Second Lady of North Carolina
- In role January 1, 1877 – February 5, 1879
- Governor: Zebulon Vance
- Lieutenant Governor: Thomas J. Jarvis
- Preceded by: vacant
- Succeeded by: Alice Louisa Siler Robinson

Personal details
- Born: Mary Woodson December 12, 1842
- Died: February 22, 1924 (aged 81) Greenville, North Carolina, U.S.
- Resting place: Cherry Hill Cemetery
- Party: Democratic
- Spouse: Thomas J. Jarvis
- Occupation: writer

= Mary Woodson Jarvis =

First Lady of North Carolina (1879–1885)

Mary Woodson Jarvis (December 12, 1842 – February 22, 1924) was an American white supremacist, writer, and civic leader who, as the wife of Thomas J. Jarvis, served as the Second Lady of North Carolina from 1877 to 1879 and as the First Lady of North Carolina from 1879 to 1885. She was an active member of the North Carolina Division of the United Daughters of the Confederacy, serving as president of the George B. Singletary Chapter from 1899 to 1916. A promotor of the pseudo-historical Lost Cause of the Confederacy, she authored the book The Ku-Klux Klans, and the booklet The Conditions that Led to the Ku Klux Klans, which glorified the Ku-Klux Klan and condoned the Klan's use of terror against African-Americans in North Carolina.

== Biography ==
Jarvis was born Mary Woodson on December 12, 1842. She was the daughter of John Woodson, a judge from Goochland County, Virginia.

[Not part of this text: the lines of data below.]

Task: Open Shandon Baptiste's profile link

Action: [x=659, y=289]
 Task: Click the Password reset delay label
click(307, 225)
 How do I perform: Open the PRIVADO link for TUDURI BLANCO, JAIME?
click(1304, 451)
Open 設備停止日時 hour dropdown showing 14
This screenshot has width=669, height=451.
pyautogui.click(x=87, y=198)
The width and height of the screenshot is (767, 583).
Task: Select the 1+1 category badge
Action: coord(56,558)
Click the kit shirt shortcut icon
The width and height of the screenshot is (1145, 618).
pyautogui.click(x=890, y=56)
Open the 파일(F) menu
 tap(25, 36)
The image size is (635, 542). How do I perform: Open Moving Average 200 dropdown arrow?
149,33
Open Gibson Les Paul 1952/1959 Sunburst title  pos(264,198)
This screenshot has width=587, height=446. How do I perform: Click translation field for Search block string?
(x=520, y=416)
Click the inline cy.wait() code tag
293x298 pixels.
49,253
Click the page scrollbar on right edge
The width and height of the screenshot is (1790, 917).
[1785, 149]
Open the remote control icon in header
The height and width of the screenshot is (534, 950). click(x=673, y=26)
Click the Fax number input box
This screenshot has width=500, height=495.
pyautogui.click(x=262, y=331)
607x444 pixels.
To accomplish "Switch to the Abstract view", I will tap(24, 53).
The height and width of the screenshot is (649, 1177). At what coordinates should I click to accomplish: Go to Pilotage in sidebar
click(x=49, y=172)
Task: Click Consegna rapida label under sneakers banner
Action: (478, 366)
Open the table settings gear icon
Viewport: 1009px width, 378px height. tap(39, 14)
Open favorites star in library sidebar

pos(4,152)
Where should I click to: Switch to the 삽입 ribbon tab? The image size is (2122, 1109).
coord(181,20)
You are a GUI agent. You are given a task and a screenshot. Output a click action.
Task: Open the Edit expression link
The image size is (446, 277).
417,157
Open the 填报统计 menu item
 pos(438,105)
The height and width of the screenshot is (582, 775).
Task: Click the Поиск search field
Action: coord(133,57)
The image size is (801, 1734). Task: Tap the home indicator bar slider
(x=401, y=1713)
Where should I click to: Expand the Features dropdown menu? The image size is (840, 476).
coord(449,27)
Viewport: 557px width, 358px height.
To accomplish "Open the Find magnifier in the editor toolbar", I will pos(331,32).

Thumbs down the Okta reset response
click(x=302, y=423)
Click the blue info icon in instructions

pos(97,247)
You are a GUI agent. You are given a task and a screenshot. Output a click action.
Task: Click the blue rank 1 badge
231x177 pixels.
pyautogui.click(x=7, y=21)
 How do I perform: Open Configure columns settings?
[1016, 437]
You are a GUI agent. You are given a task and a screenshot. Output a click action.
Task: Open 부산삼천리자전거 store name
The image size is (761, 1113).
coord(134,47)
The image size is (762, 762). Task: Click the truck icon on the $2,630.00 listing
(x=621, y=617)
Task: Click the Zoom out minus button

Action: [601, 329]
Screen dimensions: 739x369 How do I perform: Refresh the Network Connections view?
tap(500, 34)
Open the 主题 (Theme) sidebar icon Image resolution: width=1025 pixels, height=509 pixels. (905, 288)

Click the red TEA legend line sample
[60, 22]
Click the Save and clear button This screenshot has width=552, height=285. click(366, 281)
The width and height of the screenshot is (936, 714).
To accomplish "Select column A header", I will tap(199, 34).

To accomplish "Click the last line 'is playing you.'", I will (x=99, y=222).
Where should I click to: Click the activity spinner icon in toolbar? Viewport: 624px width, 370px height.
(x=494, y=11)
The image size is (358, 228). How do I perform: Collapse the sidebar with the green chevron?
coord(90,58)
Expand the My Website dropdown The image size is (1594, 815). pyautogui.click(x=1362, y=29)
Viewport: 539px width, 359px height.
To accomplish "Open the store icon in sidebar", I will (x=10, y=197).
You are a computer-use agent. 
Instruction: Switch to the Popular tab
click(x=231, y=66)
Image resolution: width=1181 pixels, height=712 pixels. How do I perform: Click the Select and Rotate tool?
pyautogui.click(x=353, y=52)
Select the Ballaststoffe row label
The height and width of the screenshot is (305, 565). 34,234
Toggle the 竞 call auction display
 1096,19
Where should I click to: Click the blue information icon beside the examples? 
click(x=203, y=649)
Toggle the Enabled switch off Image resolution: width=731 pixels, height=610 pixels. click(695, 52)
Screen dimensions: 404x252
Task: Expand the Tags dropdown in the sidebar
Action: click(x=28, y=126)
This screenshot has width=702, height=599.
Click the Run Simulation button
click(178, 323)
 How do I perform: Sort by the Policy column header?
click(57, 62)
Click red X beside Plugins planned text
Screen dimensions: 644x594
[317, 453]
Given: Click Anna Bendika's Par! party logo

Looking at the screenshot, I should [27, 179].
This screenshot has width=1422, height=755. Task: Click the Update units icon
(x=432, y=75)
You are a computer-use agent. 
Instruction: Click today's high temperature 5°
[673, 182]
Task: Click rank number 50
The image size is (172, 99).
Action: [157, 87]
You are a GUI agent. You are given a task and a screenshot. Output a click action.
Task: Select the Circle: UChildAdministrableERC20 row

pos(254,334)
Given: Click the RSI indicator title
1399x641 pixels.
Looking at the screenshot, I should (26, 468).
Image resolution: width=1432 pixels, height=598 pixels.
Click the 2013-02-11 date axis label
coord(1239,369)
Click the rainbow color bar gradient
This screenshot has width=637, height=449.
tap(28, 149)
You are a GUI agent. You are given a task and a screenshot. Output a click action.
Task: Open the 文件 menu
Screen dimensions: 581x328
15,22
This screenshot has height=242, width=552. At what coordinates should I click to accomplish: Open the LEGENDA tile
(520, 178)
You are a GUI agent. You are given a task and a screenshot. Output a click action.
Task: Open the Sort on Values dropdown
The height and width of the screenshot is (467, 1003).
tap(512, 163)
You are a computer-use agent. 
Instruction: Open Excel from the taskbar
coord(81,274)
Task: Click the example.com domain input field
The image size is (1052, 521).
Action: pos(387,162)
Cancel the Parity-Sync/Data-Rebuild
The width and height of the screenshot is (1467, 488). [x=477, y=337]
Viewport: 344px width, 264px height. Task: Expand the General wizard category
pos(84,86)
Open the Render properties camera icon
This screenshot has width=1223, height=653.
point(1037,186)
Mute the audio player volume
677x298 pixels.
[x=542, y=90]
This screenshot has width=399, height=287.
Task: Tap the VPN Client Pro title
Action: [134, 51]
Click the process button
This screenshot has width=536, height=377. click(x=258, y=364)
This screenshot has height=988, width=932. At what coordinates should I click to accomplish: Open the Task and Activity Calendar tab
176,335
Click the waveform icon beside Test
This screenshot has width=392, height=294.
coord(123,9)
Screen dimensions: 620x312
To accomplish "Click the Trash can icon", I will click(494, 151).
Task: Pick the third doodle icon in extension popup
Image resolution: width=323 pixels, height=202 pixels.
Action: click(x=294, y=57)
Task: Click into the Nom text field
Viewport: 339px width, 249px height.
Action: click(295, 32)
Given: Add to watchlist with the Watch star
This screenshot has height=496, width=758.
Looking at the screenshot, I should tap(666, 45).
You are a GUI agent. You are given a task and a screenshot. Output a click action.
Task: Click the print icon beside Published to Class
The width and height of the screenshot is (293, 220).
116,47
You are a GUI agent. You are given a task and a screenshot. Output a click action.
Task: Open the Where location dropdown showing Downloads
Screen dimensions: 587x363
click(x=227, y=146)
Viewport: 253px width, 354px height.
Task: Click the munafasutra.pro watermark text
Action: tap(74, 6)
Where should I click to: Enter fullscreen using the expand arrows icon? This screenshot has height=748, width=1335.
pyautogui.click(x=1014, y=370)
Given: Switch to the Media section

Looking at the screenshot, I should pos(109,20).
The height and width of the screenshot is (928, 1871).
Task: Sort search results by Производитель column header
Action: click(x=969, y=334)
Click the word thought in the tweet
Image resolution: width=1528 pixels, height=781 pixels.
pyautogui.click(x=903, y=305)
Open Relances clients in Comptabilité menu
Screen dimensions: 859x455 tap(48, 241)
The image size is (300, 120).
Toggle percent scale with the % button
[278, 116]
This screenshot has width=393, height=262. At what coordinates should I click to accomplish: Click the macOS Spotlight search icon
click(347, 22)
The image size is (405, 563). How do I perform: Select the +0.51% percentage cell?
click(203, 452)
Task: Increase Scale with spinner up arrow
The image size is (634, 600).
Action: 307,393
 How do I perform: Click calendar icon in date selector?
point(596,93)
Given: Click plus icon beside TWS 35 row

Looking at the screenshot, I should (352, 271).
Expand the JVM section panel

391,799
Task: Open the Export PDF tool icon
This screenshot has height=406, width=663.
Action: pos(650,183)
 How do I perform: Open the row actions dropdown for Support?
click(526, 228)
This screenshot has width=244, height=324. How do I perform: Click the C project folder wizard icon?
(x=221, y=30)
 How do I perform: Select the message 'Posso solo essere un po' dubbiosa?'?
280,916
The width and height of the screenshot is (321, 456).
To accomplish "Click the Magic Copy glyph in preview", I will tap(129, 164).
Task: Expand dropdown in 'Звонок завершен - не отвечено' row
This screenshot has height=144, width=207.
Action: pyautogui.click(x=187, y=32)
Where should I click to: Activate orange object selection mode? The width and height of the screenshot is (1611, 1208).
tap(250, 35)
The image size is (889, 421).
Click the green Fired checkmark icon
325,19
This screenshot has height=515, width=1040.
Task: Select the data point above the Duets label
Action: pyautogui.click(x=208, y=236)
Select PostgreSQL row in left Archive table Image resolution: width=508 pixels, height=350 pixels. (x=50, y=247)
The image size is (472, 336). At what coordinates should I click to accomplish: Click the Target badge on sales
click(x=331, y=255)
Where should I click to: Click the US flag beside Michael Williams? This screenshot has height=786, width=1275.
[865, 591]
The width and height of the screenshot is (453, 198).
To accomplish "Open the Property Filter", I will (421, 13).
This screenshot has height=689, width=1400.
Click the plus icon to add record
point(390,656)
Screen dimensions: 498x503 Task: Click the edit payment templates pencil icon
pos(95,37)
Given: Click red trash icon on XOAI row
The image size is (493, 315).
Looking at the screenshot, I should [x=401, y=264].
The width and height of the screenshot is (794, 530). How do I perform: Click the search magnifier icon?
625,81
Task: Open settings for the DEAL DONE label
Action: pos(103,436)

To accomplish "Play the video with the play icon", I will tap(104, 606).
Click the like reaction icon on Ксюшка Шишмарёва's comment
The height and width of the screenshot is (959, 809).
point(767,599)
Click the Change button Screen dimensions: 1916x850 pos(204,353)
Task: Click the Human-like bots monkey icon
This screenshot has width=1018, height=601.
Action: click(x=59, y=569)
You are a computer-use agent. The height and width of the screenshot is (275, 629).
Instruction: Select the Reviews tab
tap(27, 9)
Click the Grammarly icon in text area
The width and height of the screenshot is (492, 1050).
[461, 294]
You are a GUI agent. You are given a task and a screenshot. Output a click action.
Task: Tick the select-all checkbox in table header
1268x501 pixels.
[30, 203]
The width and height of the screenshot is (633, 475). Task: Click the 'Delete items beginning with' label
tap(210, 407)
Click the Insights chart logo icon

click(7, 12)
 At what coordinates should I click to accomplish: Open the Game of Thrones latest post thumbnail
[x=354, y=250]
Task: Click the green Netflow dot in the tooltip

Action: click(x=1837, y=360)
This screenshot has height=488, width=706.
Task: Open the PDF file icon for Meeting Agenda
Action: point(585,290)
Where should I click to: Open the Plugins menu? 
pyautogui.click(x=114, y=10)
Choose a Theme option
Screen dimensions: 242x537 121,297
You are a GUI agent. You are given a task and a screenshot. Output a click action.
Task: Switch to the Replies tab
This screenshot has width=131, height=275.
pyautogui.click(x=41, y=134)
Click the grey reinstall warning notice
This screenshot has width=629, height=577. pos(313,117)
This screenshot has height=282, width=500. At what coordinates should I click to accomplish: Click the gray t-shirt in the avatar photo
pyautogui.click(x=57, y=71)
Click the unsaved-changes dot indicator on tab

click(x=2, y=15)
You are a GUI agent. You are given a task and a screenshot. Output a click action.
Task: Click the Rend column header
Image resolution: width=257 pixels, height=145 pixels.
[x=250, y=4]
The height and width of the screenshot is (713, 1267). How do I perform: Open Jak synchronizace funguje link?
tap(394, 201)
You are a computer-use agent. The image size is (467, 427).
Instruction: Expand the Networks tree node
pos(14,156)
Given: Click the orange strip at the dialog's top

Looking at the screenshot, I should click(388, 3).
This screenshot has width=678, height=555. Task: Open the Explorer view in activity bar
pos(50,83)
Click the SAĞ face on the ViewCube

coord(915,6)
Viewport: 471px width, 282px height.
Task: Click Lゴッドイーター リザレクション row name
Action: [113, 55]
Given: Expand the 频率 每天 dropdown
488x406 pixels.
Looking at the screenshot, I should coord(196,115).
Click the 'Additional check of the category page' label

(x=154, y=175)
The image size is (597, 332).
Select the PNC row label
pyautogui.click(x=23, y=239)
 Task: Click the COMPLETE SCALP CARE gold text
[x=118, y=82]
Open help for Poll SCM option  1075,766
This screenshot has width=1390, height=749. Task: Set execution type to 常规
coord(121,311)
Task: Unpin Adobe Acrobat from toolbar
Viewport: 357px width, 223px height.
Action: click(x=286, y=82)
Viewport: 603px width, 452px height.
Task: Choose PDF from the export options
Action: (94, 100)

In 1874, she married Thomas J. Jarvis, the former Speaker of the North Carolina House of Representatives. They had no children. Her husband served as North Carolina's third lieutenant governor from January 1, 1877 to February 5, 1879, during which time she was the state's second lady. From February 5, 1879 to January 21, 1885, she served as the first lady of North Carolina, during her husband's term as governor.

In 1899, Jarvis founded the George B. Singletary Chapter of the United Daughters of the Confederacy in Greenville, North Carolina and served as chapter president from 1899 to 1916. During her time as president, the chapter unveiled a Confederate monument at the Pitt County Courthouse. She also served as president of the Ladies’ Memorial Association of Beaufort County.

On April 10, 1902, Jarvis published the pseudo-historical booklet The Conditions that Led to the Ku Klux Klans. She also authored the book The Ku-Klux Klans. In her work, Jarvis glorified white supremacy and the condoned the Ku-Klux Klan's use of terror and violence against African-Americans in North Carolina while demonizing militant abolitionist organizations, particularly the movement started by John Brown.

She died on February 22, 1924, in Greenville and was buried in Cherry Hill Cemetery.